**WHAT YOU HAVE TO DO:** This exercise calls for every line of the listing below that contains the word "agent".

▽

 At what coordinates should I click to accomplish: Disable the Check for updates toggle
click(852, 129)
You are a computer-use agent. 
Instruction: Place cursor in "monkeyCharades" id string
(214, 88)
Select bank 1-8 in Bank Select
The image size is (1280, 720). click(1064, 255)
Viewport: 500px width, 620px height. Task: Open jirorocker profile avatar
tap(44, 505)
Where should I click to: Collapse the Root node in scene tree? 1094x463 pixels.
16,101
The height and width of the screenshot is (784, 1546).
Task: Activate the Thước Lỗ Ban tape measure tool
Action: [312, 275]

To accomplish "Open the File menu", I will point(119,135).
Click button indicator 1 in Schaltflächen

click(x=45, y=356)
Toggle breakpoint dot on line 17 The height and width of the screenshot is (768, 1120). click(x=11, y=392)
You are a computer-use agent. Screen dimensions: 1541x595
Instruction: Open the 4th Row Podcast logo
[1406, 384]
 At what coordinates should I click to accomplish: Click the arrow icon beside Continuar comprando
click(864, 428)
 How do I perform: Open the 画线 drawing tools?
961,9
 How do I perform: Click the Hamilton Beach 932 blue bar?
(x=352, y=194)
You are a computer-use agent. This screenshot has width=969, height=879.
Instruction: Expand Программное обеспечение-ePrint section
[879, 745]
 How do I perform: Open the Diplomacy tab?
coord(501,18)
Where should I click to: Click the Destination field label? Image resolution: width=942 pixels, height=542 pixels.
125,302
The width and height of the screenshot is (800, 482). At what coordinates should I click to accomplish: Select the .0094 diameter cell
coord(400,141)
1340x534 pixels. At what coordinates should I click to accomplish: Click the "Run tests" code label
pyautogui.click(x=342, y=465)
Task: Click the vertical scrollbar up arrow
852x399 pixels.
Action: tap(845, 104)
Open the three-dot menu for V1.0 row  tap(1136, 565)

△

**EXERCISE RESPONSE:**
You are a computer-use agent. 
You are a computer-use agent. Screen dimensions: 1541x595
You are a computer-use agent. This screenshot has width=969, height=879.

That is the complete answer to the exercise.